A common requirement in the area of data engineering is to first process existing historical data before processing continuously live data. Processing existing data first is also referred to as bootstrapping the system.
How to easily achieve this with Apache Flink? In this blog-post we will look at Flink's HybridSource which is specifically designed for such a task. If you want to clone the repository with the code from this blog post, use
git clone https://github.com/ververica/lab-flink-hybridsource.git
Dataflow
As a demo example, we will implement the following data pipeline as a Flink Job.
Fig. 1 - Flink job graph which consumes data from CSV files and then switches to Kafka topic.
In order to process data sources sequentially and switch from one to another as per the job graph topology, we will first add a FileSource with CSV data files and then a KafkaSource which is going to provide an unbounded source of data.
Data Preparation
In order to prepare data files in CSV format, we will write a special one-time Flink Job.
For all code examples we will use Scala and its awesome scala-cli tool. Please install the latest version of it in your environment, if you want to reproduce code examples yourself.
Create file gen-data.sc with the following code:
//> using dep "org.flinkextended::flink-scala-api:1.17.1_1.0.0"
//> using dep "org.apache.flink:flink-clients:1.17.1"
//> using dep "org.apache.flink:flink-csv:1.17.1"
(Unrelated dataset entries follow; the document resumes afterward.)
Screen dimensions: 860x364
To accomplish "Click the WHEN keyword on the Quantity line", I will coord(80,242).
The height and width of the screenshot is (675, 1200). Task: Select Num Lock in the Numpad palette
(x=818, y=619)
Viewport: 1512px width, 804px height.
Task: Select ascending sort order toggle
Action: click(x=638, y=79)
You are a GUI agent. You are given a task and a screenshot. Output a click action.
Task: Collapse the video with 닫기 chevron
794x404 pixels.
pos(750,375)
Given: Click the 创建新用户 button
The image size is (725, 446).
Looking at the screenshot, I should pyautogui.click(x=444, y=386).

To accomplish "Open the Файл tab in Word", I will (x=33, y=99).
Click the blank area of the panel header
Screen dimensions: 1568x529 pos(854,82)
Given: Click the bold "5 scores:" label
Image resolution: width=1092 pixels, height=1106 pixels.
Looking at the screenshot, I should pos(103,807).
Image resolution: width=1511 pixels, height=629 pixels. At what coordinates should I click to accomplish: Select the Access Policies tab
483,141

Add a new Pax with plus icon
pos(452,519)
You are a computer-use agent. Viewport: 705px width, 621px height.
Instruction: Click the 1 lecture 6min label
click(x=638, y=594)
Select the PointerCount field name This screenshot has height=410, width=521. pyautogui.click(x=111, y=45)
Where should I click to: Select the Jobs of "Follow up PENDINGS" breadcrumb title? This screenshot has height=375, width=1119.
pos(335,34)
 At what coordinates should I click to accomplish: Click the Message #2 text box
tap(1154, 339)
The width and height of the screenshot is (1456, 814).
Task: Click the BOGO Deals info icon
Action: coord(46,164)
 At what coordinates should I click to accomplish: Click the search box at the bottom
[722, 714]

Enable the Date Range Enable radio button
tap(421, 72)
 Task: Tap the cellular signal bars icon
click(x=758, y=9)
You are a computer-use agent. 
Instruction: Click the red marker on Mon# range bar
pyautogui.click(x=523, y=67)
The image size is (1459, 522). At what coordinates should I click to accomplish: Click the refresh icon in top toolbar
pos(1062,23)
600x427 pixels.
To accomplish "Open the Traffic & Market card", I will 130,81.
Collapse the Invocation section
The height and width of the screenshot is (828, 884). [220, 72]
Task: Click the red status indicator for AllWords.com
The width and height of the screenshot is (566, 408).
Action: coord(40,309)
//> using dep "org.apache.flink:flink-connector-files:1.17.1"
//> using dep "org.apache.flink:flink-table-runtime:1.17.1"
//> using dep "org.apache.flink:flink-table-planner-loader:1.17.1"
import org.apache.flink.table.api._
import org.apache.flink.connector.datagen.table.DataGenConnectorOptions
import org.apache.flink.api._
import org.apache.flink.api.serializers._
import _root_.java.lang.{Long => JLong}
val env = StreamExecutionEnvironment.getExecutionEnvironment
val settings = EnvironmentSettings.newInstance.inStreamingMode.build
val table = TableEnvironment.create(settings)
Then append this block of code which represents record schema:
val schema = Schema.newBuilder
.column("id", DataTypes.INT())
.column("bid_price", DataTypes.DOUBLE())
.column("order_time", DataTypes.TIMESTAMP(2))
.build
As you can see, our record contains three columns: id, bid_price and order_time.
Then append one more block of code which is using Table API and datagen connector to store data in CSV format into a specific file system path:
table.createTemporaryTable(
"SourceTable",
TableDescriptor
.forConnector("datagen")
.schema(schema)
.option(DataGenConnectorOptions.NUMBER_OF_ROWS, JLong(1000))
.option("fields.id.kind", "sequence")
.option("fields.id.start", "1")
.option("fields.id.end", "10000")
.build
)
val currentDirectory = _root_.java.io.File(".").getCanonicalPath
table.createTemporaryTable(
"SinkTable",
TableDescriptor
.forConnector("filesystem")
.schema(schema)
.option("format", "csv")
.option("sink.rolling-policy.file-size", "124 kb")
.option("path", s"file://$currentDirectory/sink-table")
.build
)
table.executeSql("insert into SinkTable select * from SourceTable").print
Assuming that gen-data.sc file is in your current shell directory, run scala-cli via the following command:
scala-cli gen-data.sc
Once this script is executed, we get the following set of CSV files in the current shell sink-table directory:
Below are data records in one of the CSV files:
Each file is part of the generated data set. The number of files can be controlled by changing the values of sink.rolling-policy.file-sizeand DataGenConnectorOptions.NUMBER_OF_ROWS in the gen-data.sc code.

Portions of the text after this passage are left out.